Brian Cox shows ball and feathers falling together in vacuum: https://youtu.be/E43-CfukEgs

[–] Xavienth@lemmygrad.ml 15 points 3 weeks ago* (last edited 3 weeks ago)

The difference in relative acceleration implied by the meme is on the order of tens of yoctometres (10⁻²³ m) per second per second.

It's a difference so small that it would be overshadowed by the fact that you're holding one object femtometres (10⁻¹⁵ m) higher or lower than the other in the gravitational field.

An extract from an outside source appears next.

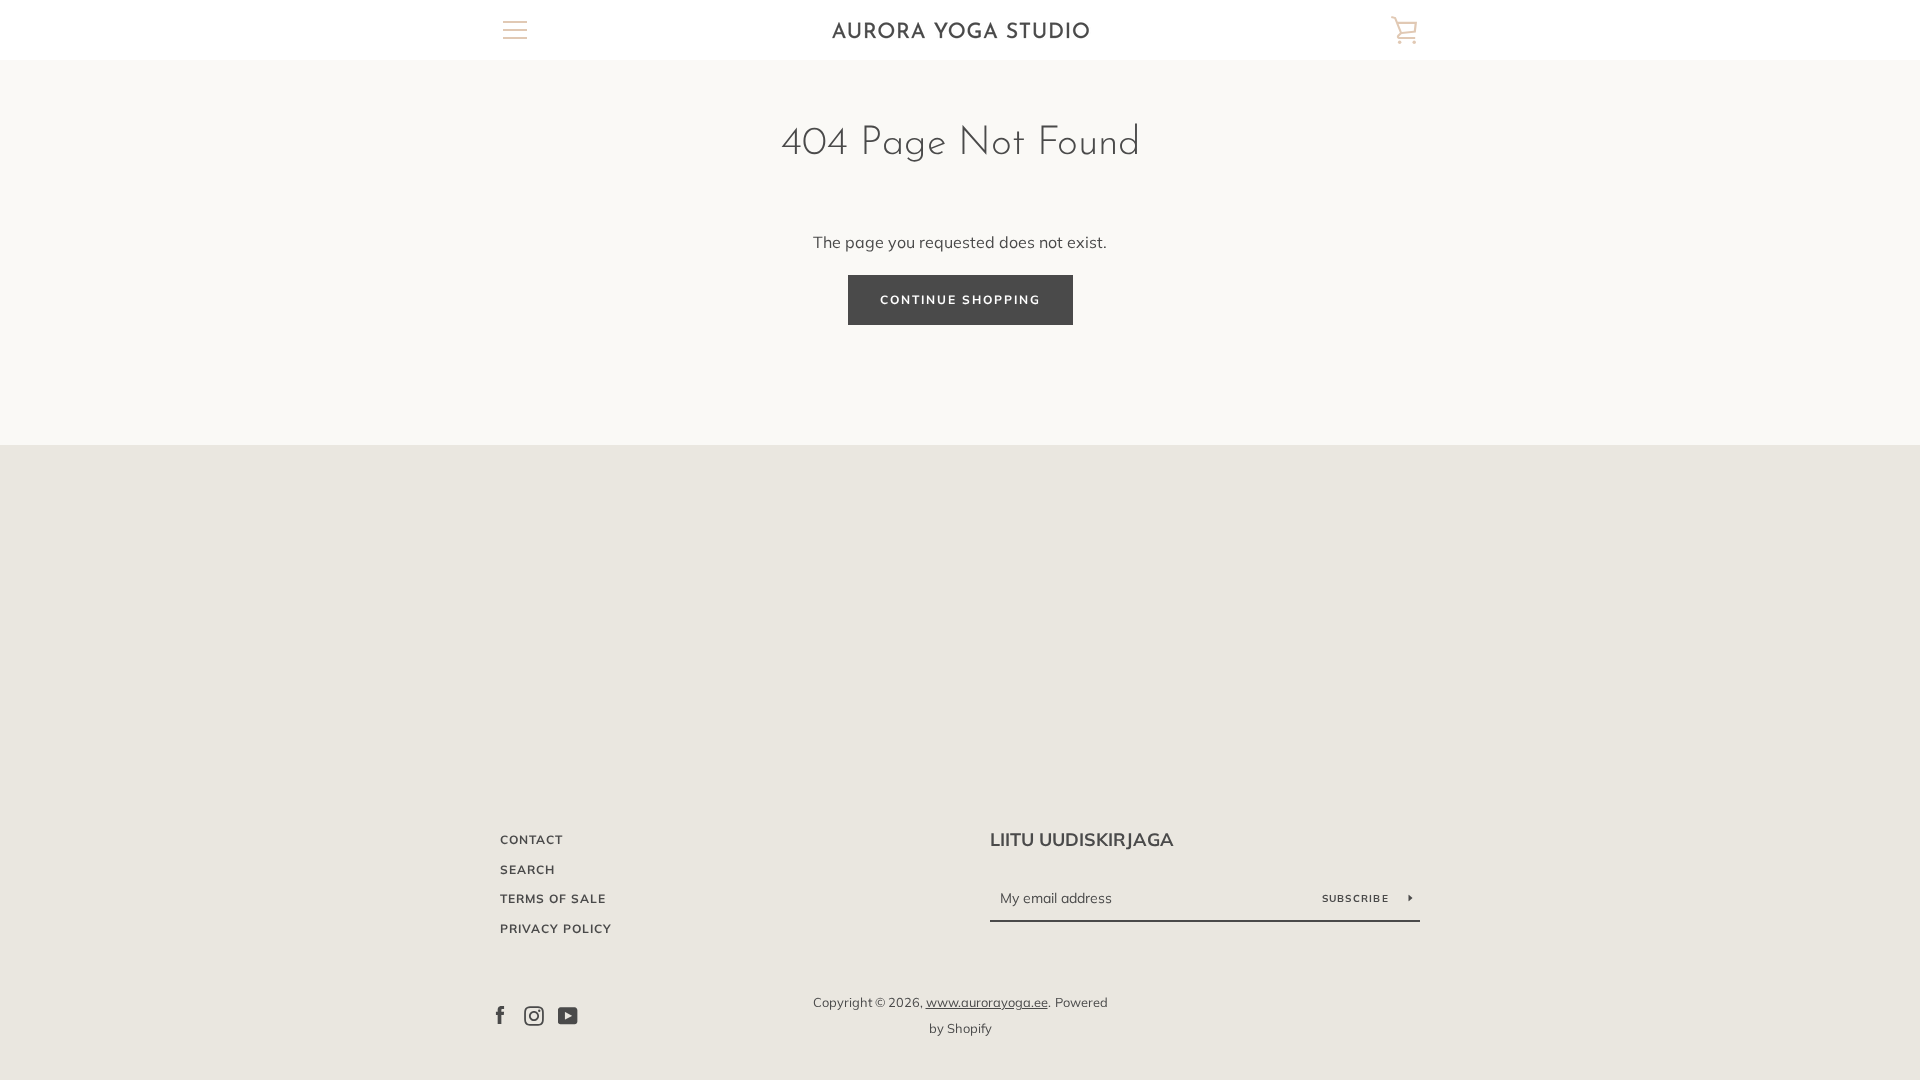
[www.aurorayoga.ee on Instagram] (534, 1014)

Additional sources of error to consider at this scale might be the heat radiation from the surroundings providing radiation pressure on the object, the sloshing of Earth's core causing time-dependent variations in the gravitational field, the location-dependent variations in the Earth's gravitational field, and the difference in centrifugal (yes, centrifugal in this reference frame) force due to latitude differences of one micrometre, and also due to natural variations in the rate of Earth's rotation over time.

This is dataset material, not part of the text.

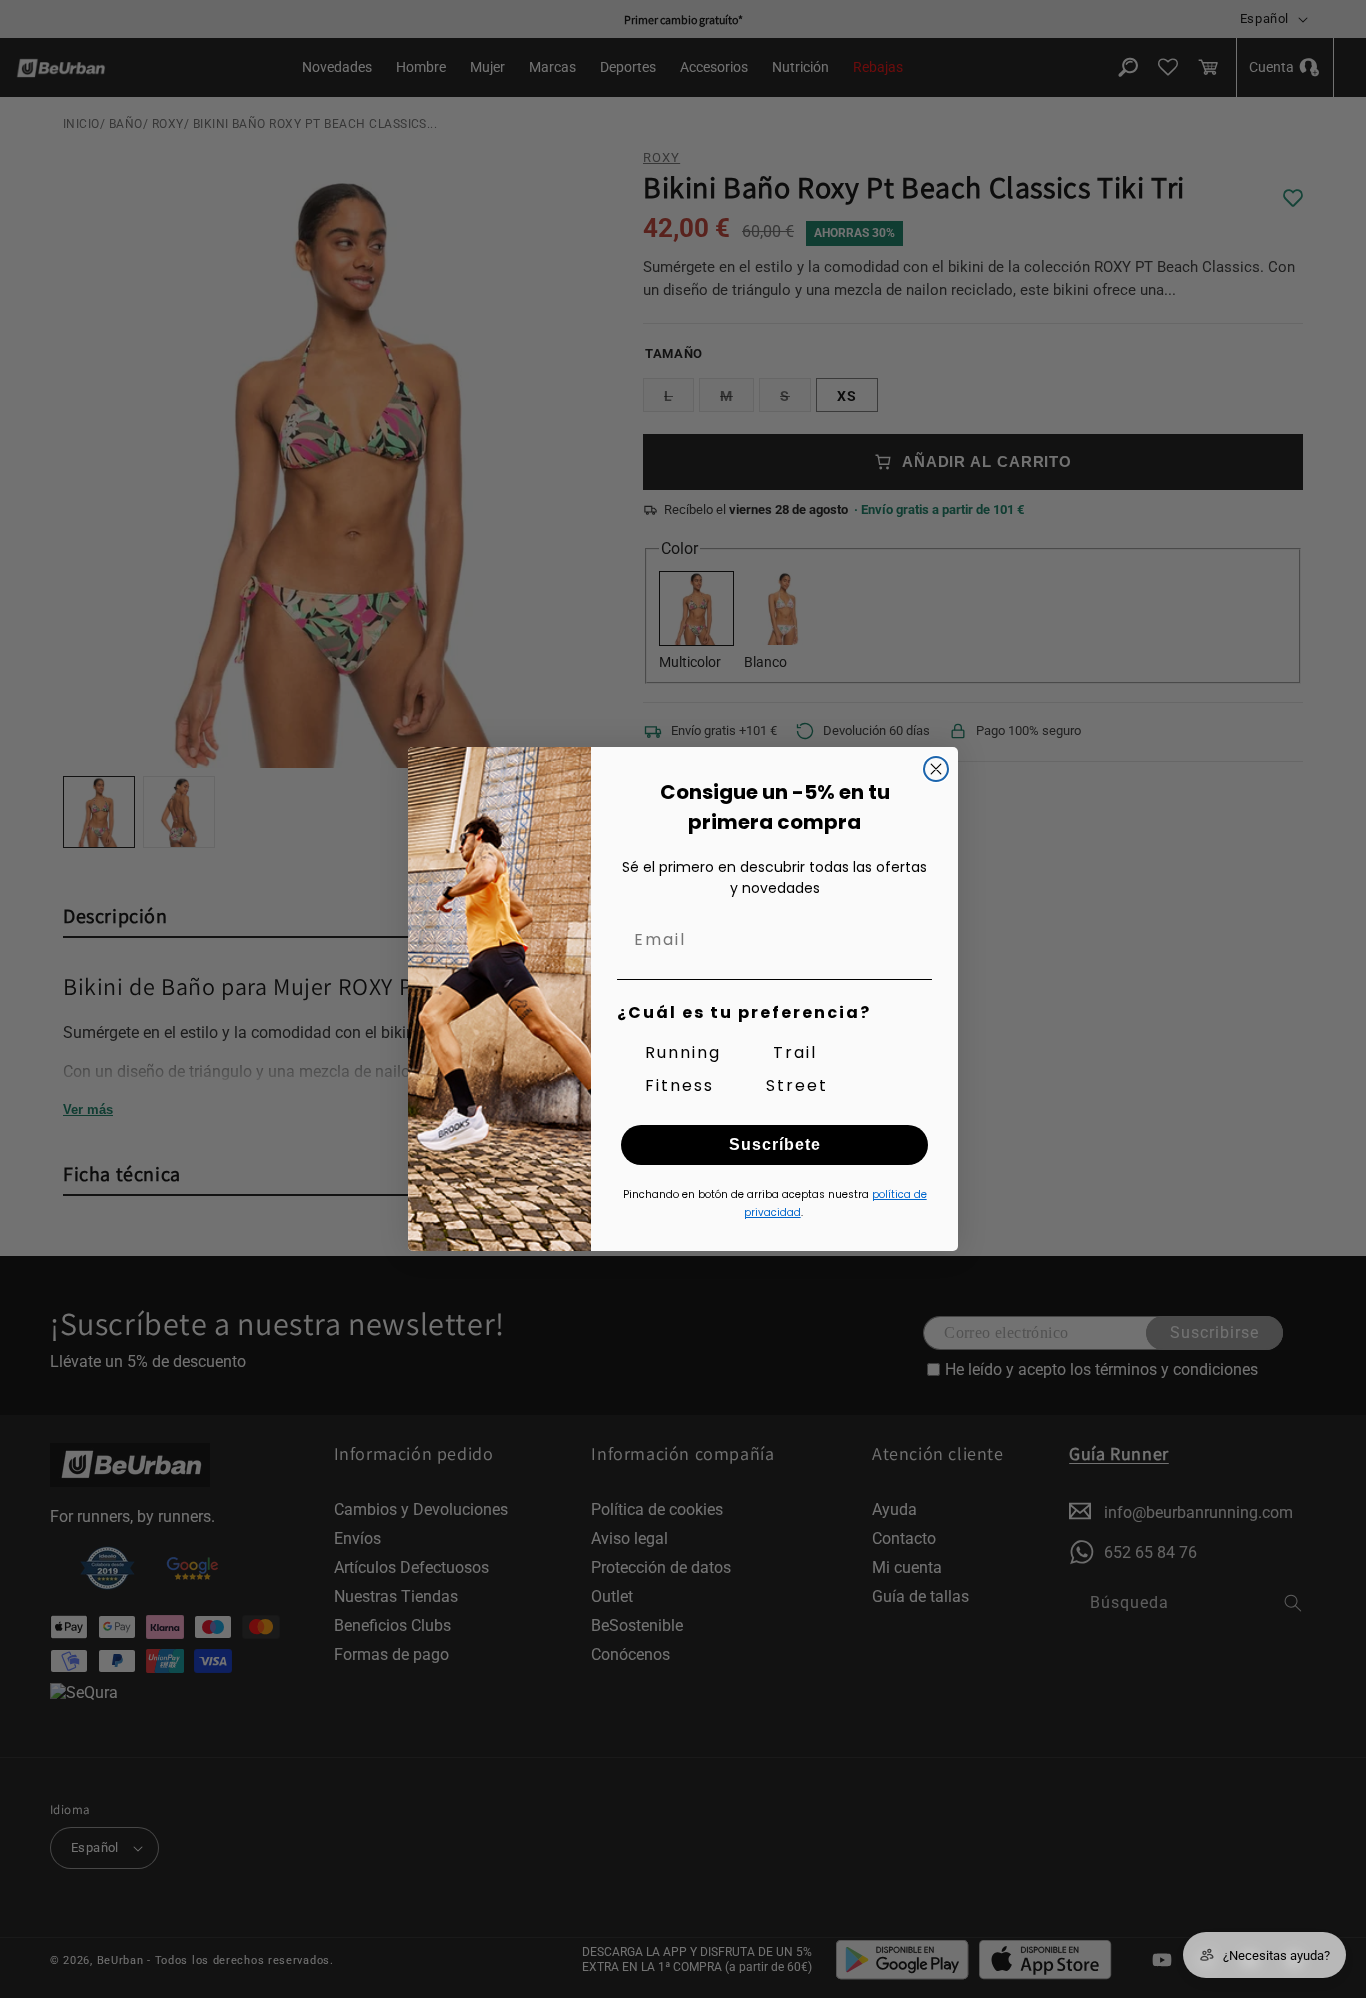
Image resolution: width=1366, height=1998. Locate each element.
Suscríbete (775, 1144)
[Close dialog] (936, 769)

I love it when scientists who know something to be true in theory get to see practical experiments like this. The jubilation on thier faces.

[–] Kolanaki@yiffit.net 26 points 3 weeks ago (13 children)

But what weighs more:

A ton of bowling balls or a ton of feathers? 🤔

[–] KoboldCoterie@pawb.social 63 points 3 weeks ago (1 children)

When you carry a ton of feathers, you also have to carry the weight of what you did to those poor birds...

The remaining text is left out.